What can be done to prevent the conduct happening again?
There is a recognition in the Interim Report that pre-emptive steps are already being taken to address poor conduct. Heads have rolled, remediation programs have been implemented, offending products and practices have been abandoned, businesses have been sold and remuneration practices changed. Commissioner Hayne would also be aware of the multiple class actions that have commenced against various firms, and other litigation has been initiated by ASIC.
Nevertheless, these changes are not enough.
The Commissioner was very critical that entities could not readily identify how, or to what extent, the entity as a whole was failing to comply with the law. As a consequence it was easy to explain particular events by reference to a pocket of poor culture, when in fact boards and management did not have a complete understanding of the nature or extent of compliance failures. Commissioner Hayne noted that poor conduct occurred in all the major entities, and could not be characterised in a way to contain that misconduct, and distance the entity from responsibility. Rather the root cause of poor conduct often lay with the systems, processes and culture cultivated by the entity.
So cultural change is likely to be an essential theme of the final report. This could be implemented by extending the Banking Executive Accountability Regime to financial services entities. (Currently, the BEAR is intended to hold banks and their senior directors and executives, holding positions of trust or responsibility, to a heightened standard of responsibility and accountability, overlaying, rather than replacing or changing the existing framework of corporate law.

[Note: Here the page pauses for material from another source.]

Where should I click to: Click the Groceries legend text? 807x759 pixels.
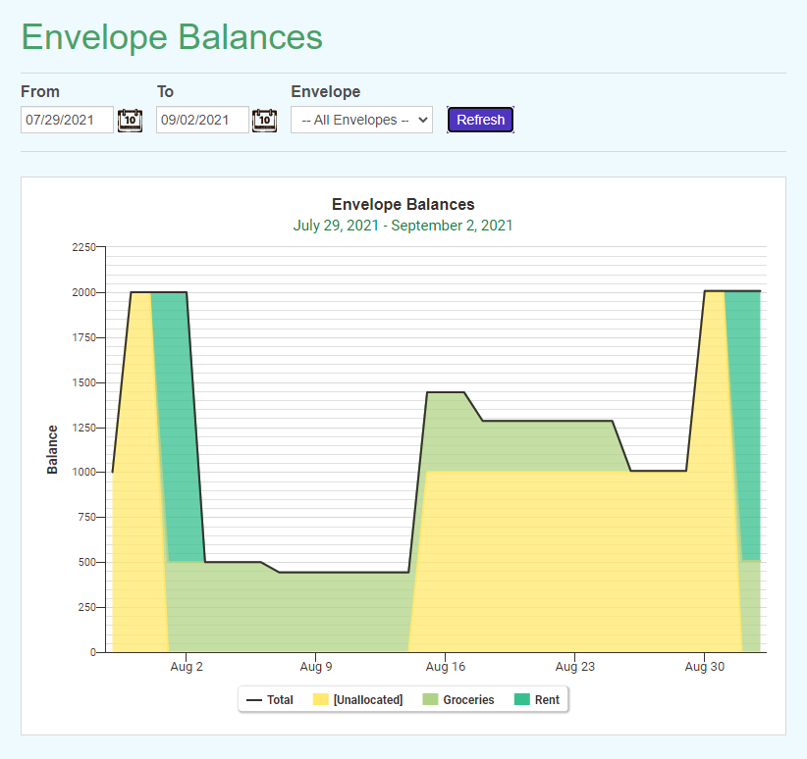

Extensive provisions apply to those described as accountable persons, and significant penalties apply.)
Treatment of conflicts of interest and duty were also seen to demonstrate
“the validity of a basic observation of the world: that the choice between interest and duty is resolved, more often than not, in favour of self-interest. And they are results that, on their face, deny a fundamental premise for the legislative scheme of the FOFA reforms: that conflicts of interest can be managed by saying to advisers ’prefer the client’s interest to your own’. Experience (too often, hard and bitter experience) shows that conflicts cannot be managed.”
Likely, therefore, will be the end of grandfathering of remuneration provisions, and perhaps also a legislative reframing of other remuneration provisions.
Also likely is a requirement for a stronger Regulator response, such as a requirement that Regulators prosecute misconduct, and enforce a more punitive approach. Unlikely are further detailed regulatory requirements. Commissioner Hayne is clearly of the view that the current requirements already oblige financial services entities to:
“apply basic standards of fairness and honesty: by obeying the law; not misleading or deceiving; acting fairly; providing services that are fit for purpose; delivering services with reasonable care and skill; and, when acting for another, acting in the best interests of that other…”
The existing law is ‘labyrinthine and overly detailed‘ and in the ‘blizzard’ of legislative requirements, it is too easy to lose sight of these simple ideas informing the conduct of financial services entities.
The Commissioner’s Interim Report postulates further significant issues, questions, and observations. We set some of them out here. Keen observers of social and economic history will want to read the whole 1,000 pages.